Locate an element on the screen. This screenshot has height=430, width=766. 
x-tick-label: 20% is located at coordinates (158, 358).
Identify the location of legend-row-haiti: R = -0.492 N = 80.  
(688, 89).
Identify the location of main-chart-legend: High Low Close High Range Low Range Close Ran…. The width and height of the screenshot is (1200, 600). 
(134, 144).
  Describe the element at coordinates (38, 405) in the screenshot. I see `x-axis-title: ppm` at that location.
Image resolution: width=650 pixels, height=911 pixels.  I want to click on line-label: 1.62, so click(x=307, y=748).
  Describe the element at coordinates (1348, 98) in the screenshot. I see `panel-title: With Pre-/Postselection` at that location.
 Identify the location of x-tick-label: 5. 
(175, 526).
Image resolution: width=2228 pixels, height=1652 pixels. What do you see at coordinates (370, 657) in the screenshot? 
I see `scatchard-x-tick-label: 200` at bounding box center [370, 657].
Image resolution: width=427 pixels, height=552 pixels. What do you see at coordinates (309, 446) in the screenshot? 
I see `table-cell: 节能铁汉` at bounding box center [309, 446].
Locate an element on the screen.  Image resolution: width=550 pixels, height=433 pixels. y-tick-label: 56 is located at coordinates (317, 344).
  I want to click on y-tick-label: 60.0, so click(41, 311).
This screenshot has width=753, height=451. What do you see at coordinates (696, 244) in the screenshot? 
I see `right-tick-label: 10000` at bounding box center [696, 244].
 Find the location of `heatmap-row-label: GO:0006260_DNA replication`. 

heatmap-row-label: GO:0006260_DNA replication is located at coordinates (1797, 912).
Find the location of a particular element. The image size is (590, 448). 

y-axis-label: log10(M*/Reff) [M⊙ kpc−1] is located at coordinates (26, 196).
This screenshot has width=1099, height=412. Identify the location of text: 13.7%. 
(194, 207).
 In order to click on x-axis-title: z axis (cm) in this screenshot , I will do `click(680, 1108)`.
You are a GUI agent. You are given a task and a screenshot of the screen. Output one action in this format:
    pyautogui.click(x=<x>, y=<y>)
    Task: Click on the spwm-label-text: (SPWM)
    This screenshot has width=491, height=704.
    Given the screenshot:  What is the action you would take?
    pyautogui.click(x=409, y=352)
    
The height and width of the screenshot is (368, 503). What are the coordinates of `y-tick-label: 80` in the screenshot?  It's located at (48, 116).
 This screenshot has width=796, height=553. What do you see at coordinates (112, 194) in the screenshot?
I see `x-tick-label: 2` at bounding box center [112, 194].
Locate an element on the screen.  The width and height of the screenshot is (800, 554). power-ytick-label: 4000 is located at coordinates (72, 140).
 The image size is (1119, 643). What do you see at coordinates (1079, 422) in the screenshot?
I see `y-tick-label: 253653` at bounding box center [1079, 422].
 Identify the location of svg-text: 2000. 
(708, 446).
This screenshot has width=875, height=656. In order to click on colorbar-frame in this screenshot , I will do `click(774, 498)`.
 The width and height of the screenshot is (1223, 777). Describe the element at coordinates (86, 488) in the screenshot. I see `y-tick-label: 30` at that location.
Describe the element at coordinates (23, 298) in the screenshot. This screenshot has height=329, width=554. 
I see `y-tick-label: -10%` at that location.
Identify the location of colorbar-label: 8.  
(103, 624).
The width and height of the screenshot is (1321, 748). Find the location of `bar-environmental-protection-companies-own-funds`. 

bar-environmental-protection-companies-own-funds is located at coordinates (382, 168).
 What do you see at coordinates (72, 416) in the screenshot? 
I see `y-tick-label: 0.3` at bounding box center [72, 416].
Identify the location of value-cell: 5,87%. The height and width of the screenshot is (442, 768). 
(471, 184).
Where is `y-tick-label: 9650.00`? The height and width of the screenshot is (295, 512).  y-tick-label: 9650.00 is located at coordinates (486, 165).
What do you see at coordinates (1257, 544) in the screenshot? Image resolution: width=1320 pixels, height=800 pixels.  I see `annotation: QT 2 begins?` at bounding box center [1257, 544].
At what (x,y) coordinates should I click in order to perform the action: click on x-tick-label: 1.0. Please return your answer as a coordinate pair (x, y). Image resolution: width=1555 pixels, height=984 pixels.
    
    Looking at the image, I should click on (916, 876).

## PROBLEM TO WORK ON
Report every line in the listing above that contains the string "text", matching uppercase and lowercase exactly.

## FINISHED TASK
This screenshot has width=1099, height=412. Identify the location of text: 13.7%. 
    Task: Click on the spwm-label-text: (SPWM)
 Identify the location of svg-text: 2000. 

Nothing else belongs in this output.